Between its adult shelter near downtown and its family shelter, the nonprofit is facing a $1.5 million shortfall this year. Not only because of higher operating costs, Glow said, but because they didn’t get any of the $40 million in grants from the state’s homeless shelter and services fund.
“We wouldn't be here if we had had that support from the state but there was huge competition and, you know, a lot of worthy projects." — Lisa Glow, executive director, CASS
“We wouldn't be here if we had had that support from the state but there was huge competition and, you know, a lot of worthy projects,” she said.
Glow and CASS’s board president, Bill Morlan, recently appeared before the Phoenix City Council asking for more money.
“We have every intention of going out to private funders, private fundraisers, foundations, other municipalities,” Morlan said.
Vice Mayor Debra Stark, whose district includes a family shelter operated by CASS, issued a funding call to other cities.
“If you don’t want the shelters in your jurisdiction then help us, because I am very grateful for what they’re doing in Sunnyslope,” she said.
In the past three years, Phoenix has earmarked $140 million for homeless outreach, services and shelters.
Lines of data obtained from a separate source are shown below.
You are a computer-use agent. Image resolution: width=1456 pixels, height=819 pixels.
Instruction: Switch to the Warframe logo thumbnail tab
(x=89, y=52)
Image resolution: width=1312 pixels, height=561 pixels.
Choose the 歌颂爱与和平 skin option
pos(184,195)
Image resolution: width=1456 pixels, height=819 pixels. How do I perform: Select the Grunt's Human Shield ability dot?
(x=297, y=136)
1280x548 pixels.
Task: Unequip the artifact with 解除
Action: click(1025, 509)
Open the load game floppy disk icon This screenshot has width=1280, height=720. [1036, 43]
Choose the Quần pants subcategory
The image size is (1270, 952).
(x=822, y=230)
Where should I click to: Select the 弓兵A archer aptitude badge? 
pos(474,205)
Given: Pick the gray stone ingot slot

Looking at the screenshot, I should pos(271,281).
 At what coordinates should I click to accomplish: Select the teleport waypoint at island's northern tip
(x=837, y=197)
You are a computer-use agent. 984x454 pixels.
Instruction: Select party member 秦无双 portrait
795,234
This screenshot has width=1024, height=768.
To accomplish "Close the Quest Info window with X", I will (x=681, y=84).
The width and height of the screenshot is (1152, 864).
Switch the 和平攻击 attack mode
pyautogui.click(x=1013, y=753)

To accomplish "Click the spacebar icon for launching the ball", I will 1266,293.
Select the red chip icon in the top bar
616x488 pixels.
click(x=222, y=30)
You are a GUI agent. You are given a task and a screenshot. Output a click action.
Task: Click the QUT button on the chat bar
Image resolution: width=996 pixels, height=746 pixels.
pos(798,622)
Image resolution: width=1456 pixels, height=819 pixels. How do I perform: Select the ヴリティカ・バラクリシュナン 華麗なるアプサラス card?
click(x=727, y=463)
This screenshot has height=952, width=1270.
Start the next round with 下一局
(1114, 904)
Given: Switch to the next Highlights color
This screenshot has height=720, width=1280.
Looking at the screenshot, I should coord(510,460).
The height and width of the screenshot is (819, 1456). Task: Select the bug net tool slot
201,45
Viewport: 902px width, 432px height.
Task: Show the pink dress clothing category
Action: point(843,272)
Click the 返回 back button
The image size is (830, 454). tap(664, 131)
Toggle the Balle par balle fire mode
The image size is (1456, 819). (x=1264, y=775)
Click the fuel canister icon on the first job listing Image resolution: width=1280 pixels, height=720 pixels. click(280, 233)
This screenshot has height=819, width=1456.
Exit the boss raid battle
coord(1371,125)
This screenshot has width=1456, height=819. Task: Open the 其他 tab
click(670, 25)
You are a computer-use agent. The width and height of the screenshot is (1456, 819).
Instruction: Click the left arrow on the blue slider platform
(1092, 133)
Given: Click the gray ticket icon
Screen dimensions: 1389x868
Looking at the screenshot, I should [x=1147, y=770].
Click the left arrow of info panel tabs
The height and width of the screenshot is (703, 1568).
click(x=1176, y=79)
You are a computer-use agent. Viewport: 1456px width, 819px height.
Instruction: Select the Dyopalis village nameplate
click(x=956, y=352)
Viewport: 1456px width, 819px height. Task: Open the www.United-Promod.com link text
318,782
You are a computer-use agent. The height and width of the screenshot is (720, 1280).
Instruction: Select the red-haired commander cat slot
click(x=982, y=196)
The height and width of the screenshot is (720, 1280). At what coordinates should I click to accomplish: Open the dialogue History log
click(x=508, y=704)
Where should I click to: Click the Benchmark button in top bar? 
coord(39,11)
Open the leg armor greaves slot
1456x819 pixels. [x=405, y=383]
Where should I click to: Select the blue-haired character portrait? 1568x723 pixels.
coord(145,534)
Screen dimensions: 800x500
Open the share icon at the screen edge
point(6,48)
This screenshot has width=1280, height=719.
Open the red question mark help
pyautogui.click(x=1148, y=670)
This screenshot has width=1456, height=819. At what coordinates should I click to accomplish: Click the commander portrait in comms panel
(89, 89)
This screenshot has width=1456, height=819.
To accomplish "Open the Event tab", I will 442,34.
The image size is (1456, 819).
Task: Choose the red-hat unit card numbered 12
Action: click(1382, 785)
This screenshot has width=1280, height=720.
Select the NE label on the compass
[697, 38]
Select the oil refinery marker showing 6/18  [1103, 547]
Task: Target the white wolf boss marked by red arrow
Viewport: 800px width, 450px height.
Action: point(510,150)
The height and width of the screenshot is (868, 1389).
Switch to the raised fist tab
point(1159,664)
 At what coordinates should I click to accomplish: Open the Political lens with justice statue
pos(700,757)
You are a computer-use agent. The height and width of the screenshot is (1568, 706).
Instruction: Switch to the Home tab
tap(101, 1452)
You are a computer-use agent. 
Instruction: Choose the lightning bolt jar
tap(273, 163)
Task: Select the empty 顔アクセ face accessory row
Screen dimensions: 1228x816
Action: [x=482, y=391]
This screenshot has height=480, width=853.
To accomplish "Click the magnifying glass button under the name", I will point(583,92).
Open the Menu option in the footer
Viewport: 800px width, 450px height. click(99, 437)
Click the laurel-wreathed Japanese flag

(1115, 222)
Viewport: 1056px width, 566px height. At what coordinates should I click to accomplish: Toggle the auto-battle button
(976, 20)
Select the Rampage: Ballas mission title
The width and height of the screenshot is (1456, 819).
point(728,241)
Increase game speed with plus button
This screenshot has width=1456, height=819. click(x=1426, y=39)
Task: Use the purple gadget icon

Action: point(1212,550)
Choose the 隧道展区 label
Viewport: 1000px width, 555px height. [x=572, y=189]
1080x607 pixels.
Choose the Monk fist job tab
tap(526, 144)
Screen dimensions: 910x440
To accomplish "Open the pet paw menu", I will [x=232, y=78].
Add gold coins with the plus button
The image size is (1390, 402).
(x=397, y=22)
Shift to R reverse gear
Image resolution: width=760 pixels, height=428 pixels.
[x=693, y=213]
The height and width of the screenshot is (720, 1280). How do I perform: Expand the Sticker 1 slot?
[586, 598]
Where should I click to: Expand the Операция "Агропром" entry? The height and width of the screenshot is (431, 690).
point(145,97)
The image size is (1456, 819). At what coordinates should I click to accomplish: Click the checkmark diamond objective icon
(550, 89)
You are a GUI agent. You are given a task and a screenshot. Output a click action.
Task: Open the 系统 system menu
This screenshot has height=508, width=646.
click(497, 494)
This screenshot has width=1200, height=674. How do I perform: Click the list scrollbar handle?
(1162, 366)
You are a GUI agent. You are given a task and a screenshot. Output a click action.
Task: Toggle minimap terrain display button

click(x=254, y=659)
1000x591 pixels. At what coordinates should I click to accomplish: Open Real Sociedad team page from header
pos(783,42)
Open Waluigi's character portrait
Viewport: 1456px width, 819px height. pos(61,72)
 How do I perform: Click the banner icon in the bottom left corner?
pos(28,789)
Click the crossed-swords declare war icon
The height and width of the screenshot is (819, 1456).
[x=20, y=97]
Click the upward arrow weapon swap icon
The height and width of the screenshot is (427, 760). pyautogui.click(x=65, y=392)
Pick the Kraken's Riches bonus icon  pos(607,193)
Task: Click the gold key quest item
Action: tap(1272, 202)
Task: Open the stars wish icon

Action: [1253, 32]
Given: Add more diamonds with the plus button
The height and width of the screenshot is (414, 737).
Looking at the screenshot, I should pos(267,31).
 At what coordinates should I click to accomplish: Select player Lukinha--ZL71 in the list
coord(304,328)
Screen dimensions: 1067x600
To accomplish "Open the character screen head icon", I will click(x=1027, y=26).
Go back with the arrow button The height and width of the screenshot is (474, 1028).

Councilmember Kesha Hodge Washington mentioned last year’s court-ordered clean up near downtown, where hundreds of people had been living in tents.
“I think we all can sit here and agree that we pride ourselves in cleaning up the area around "The Zone" making sure we were able to serve more of our unsheltered population and it would be a disservice for us to have to walk that back and not be able to provide service in the scope we have before,” she said.
Councilmembers agreed to increase the city’s contract with CASS, using $169,160 annually from the city’s general fund for potentially five years. But a bigger financial issue beyond homelessness needs to be addressed, warned Councilmember Yassamin Ansari.
“This is, I think, a looming crisis that we all are aware of but maybe the public is not as aware of,” she said.
Phoenix has poured hundreds of millions into various programs, thanks to federal funding through the American Rescue Plan Act, often called ARPA. Those dollars will disappear by the end of this year.
“And I’m very concerned about what that means for the future of addressing homelessness and so many other amazing programs that our city has been able to start,” Ansari said.
“This is, I think, a looming crisis that we all are aware of but maybe the public is not as aware of." — Yassamin Ansari, Phoenix councilmember
City Manager Jeff Barton said homeless services remain at the top of the ARPA spending list.
“As you know, for the past couple of months, we've been going through regular and reoccurring exercises to reallocate our ARPA funds to ensure that we maximize those dollars, and to ensure that we spend those dollars where they're intended to be spent by priority," Barton said.
Even after getting $400 million in ARPA funds, Phoenix could find itself itself in a situation like CASS: facing a budget shortfall. That’s because the state is changing the way it shares income tax with cities, and Phoenix will get $36 million less in the fiscal year that starts July 1. And, next year, when cities can no longer collect tax on residential rents, Phoenix will be out more than $40 million.
Meanwhile, Glow said CASS is compiling a list of ways to cover its $1.5 million gap.
“So cutting case management, the four case managers, plus client advocates, would reduce our staffing, which would mean those 600 to 650 people would not be staying in all day, they would leave for six to eight hours a day, which is how we used to do things. And there’s some other things, facilities and things we would cut,” she said.
They have until March 30 to come up with the cash.